Please format the part of the material that opens with the line containing "Task: Close the" and runs through the end of the material as a numbered list, skipping any blank lines. Leave the pictures out of your answer.

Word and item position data
----

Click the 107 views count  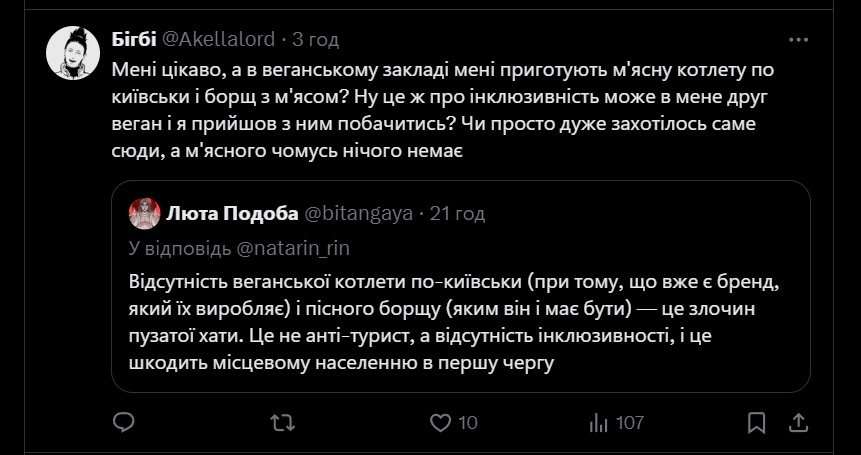629,422
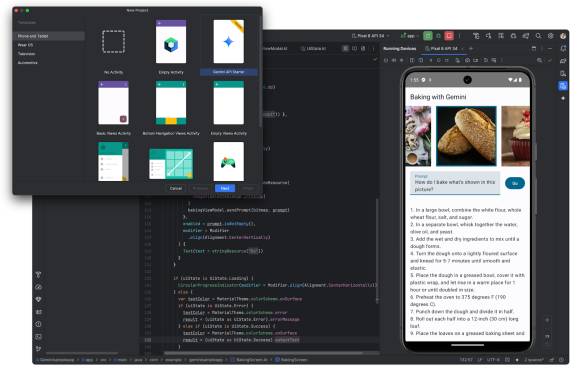This screenshot has width=580, height=369.
Task: Switch to the Pixel 8 API 34 device tab
Action: click(442, 48)
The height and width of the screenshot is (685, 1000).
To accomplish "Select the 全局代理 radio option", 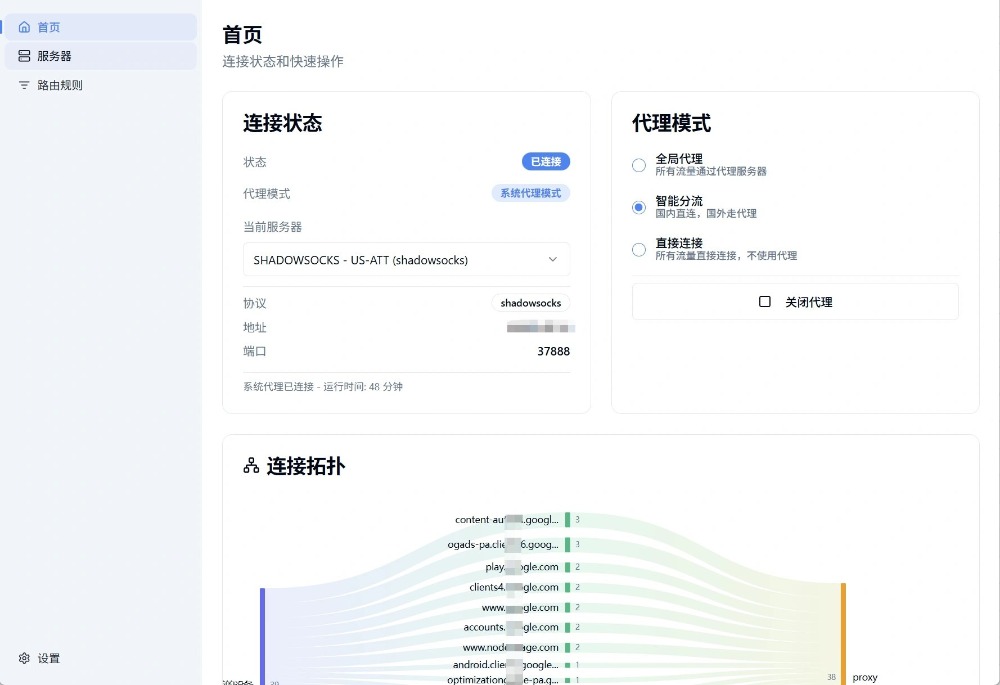I will [x=639, y=165].
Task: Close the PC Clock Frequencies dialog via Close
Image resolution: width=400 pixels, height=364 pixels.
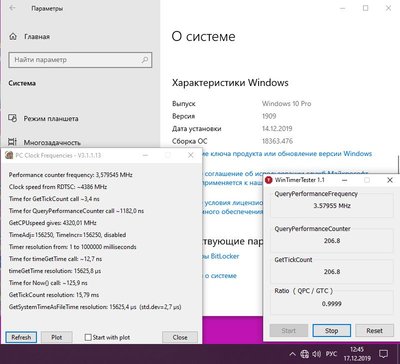Action: click(180, 337)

----

__Exercise answer__:
1. Task: Close the PC Clock Frequencies dialog via Close
2. Image resolution: width=400 pixels, height=364 pixels.
3. Action: click(180, 337)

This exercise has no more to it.